Work item: Each line from the one holding "Instruction: Click the" through the end of the records should be returned exactly, while pictures are skipped.

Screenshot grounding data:
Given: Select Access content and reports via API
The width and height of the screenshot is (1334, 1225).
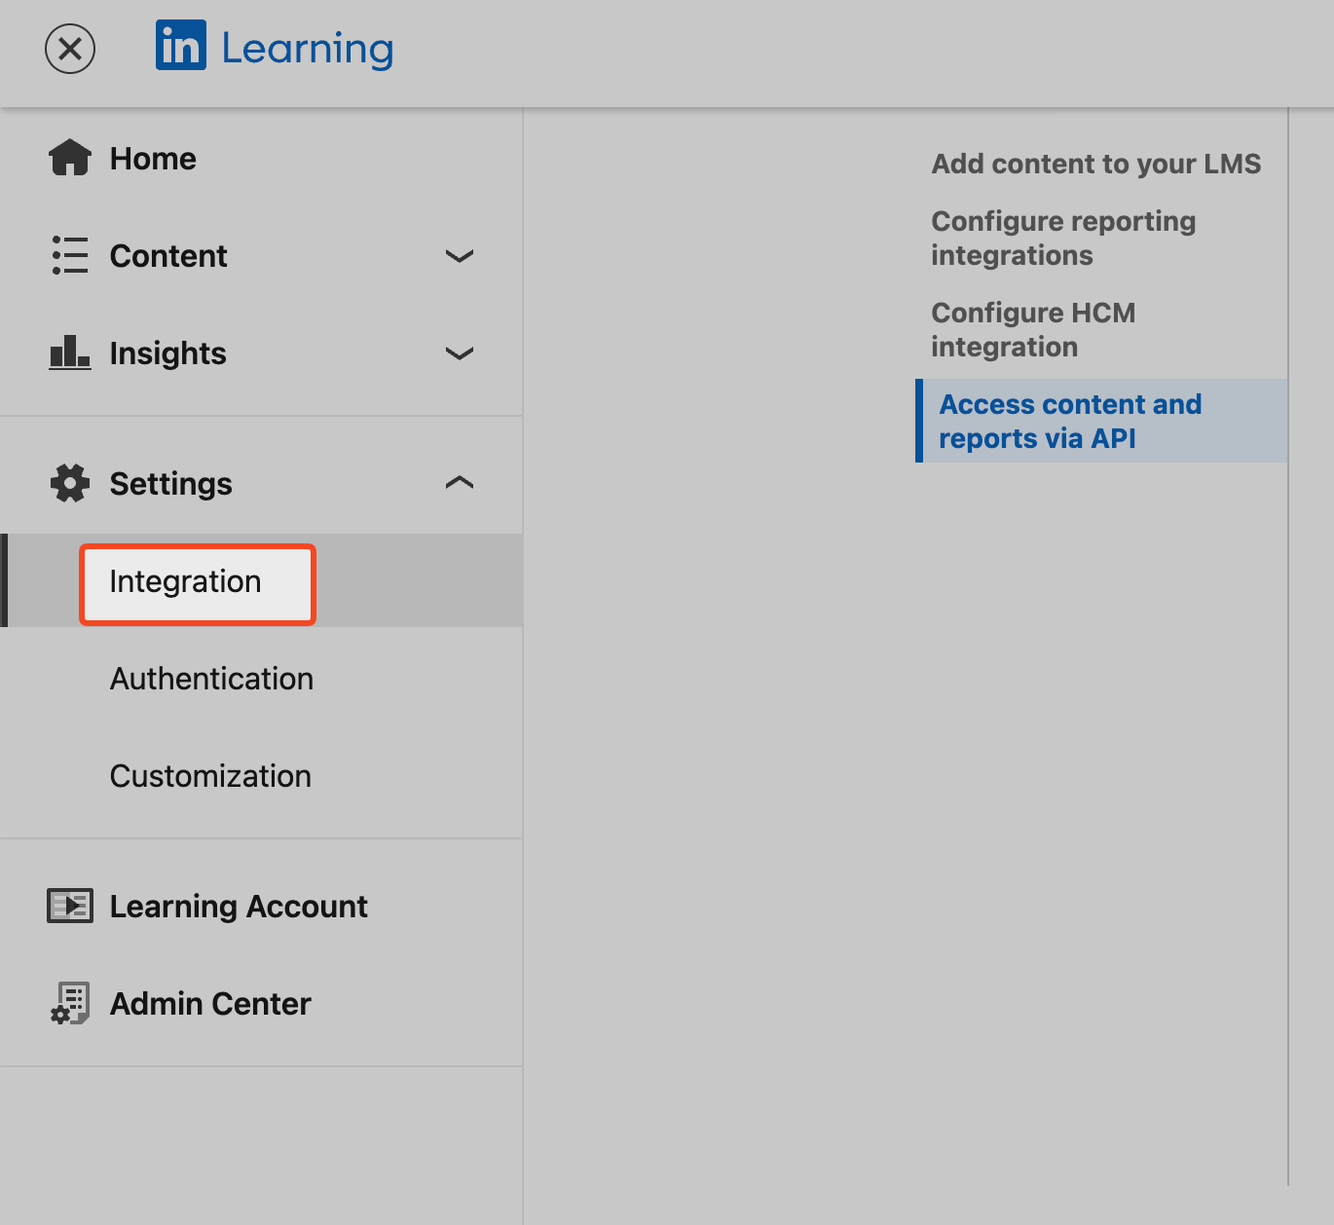Looking at the screenshot, I should coord(1069,421).
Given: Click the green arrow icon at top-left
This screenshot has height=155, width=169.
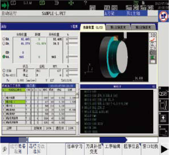Looking at the screenshot, I should pos(5,5).
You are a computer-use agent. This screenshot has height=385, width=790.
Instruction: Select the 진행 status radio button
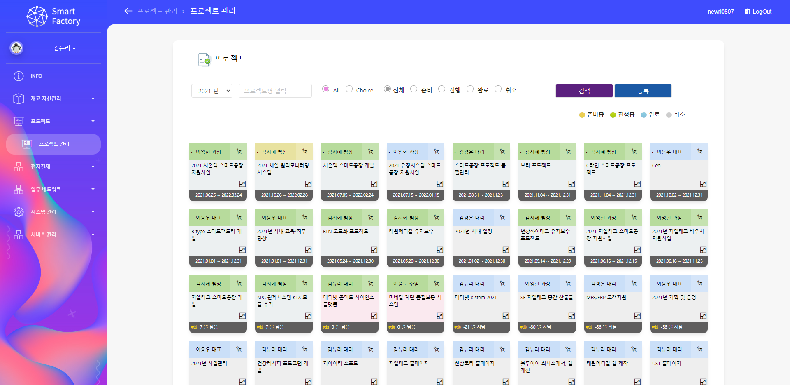point(442,89)
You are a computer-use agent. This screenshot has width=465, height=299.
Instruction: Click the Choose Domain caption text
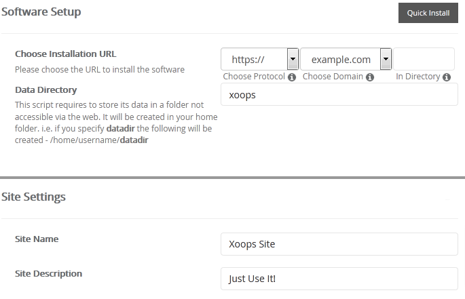[333, 77]
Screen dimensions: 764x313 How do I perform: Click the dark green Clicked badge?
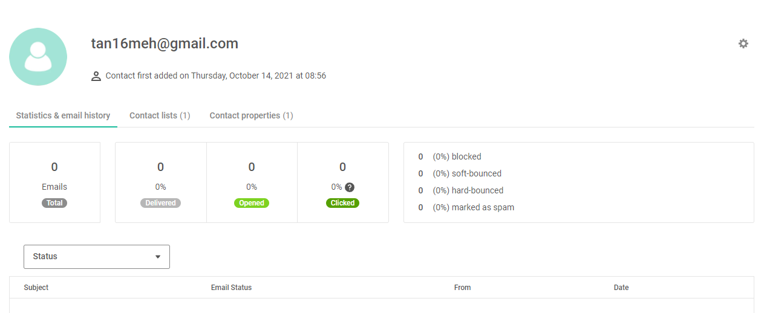coord(342,203)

Written answer:
Instruction: Click the Choose Domain caption text
[333, 77]
Screen dimensions: 764x313 How do I perform: Click the dark green Clicked badge?
coord(342,203)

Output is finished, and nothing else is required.